Benefits of Digital Media Sales

Digital media plays a critical role in shaping consumer buying behavior. From researching products and services through online reviews before making purchase decisions to price-shopping, taking advantage of digital coupons and online discounts, finding local deals in the real world and calling local businesses directly from a digital ad using click-to-call capabilities, digital media has changed dramatically in the past several years.

Beginning as static advertisements akin to their print counterparts, digital media has become interactive, adaptable, consumer-centric advertising that meets consumers across touch points and caters to in-the-moment needs and desires.

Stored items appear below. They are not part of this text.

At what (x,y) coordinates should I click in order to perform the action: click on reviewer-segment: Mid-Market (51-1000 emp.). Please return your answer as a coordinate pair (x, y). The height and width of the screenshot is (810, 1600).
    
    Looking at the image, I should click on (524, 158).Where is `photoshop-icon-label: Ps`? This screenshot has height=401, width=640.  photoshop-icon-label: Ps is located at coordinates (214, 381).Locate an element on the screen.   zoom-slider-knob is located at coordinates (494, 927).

Google refers to this as micro-moments and has based many recent improvements to the AdWords platform on enabling advertisers to meet consumers in these micro-moments.

On the publisher side, digital media sales enables brands to monetize their digital properties. In the modern digital world, every brand is a publisher, but digital media properties are no longer merely a cost center. Instead, digital media sales provides an avenue for turning blogs, websites, digital magazines, and virtually any digital content into a profit center rather than an expense, a welcome opportunity for brands that embrace the role of digital publishing in informing and engaging consumers, enhancing brand awareness and loyalty, and increasing sales.

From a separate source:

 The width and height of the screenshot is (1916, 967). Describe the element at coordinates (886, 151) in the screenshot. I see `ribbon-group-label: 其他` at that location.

Best Practices in Selling Digital Media

Digital media sales is a complex field, requiring professionals proficient in relationship sales coupled with the ability to learn and adapt to new technologies readily, as technology is ever-changing in digital media. Digital publishers, particularly startups, sometimes expect editorial staff to handle sales functions, but these organizations are best served by enlisting a professional digital sales executive to coordinate and manage the sales process. Editorial staff are critical for ensuring the quality of content, but digital media sales executives are equally as important for ensuring profitability.

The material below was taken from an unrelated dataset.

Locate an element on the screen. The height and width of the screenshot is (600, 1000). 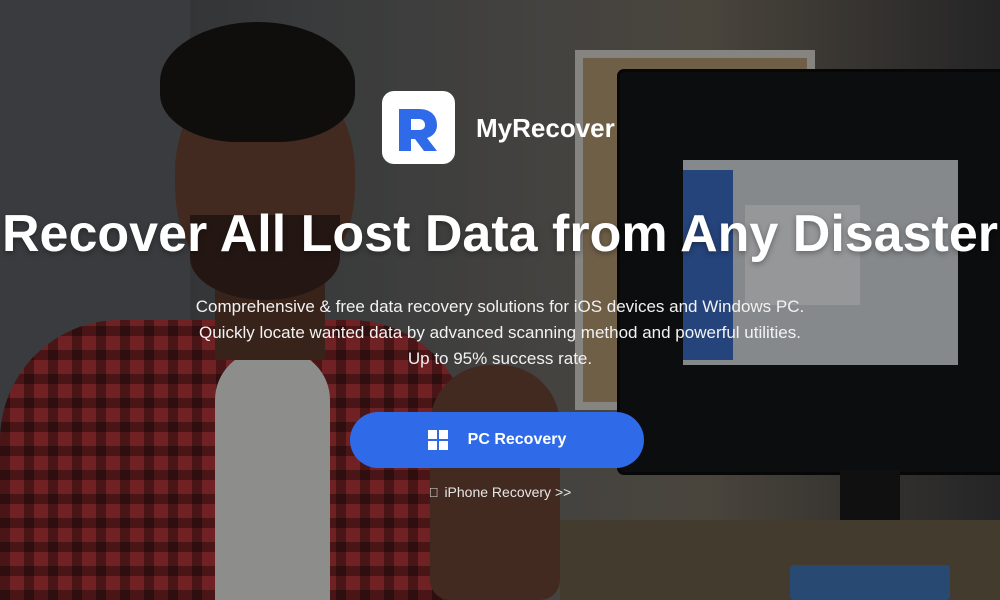
iphone-recovery-link: iPhone Recovery >> is located at coordinates (500, 492).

Building a professional sales force with clearly defined roles and responsibilities is key for any publisher, as well as an ongoing process for identifying and targeting potential advertisers. Standardizing rates and sales routines is important for creating a consistent client experience with advertisers and maintaining key relationships, even through transitions such as staff changes or shifts in editorial focus that may impact relevance.

For digital media sales professionals, Julie Clark outlines five essential best practices for closing digital ad sales at iMedia Connection:

  1. Listen: Ask the right questions, do the right research, and listen to responses to uncover the client’s overall strategy, goals, and key metrics.
  2. Say no when it’s warranted: Often, clients are loyal to traditional advertising strategies simply because they aren’t aware of the capabilities of digital media. When it’s in the best interest of the client, proposing effective digital alternative approaches can result in lasting relationships and exceptional results.
  3. Educate: Education is a big part of the role of any sales professional, and this is perhaps even more critical in digital media sales as advertisers aren’t always up-to-date on the latest advancements in digital media that can improve measurement, reduce advertising costs, and offer other benefits to both the publisher and advertiser.
  4. Become a part of the solution: Advertisers are often working with a large ecosystem of media buyers and planners, in addition to technology partners. Again, asking the right questions to uncover gaps and needs that your solution can fill is an effective way to build trust and develop valuable relationships.
  5. Know when to throw in the towel: Don’t get caught up in chasing “unicorns,” as Clark describes, but focus on building lasting partnerships with clients who appreciate your offerings and are getting results. Digital sales reps are often inspired with the winning approach for sought-after prospects while their attention is focused elsewhere. Learning how to optimize your time is key for any sales professional.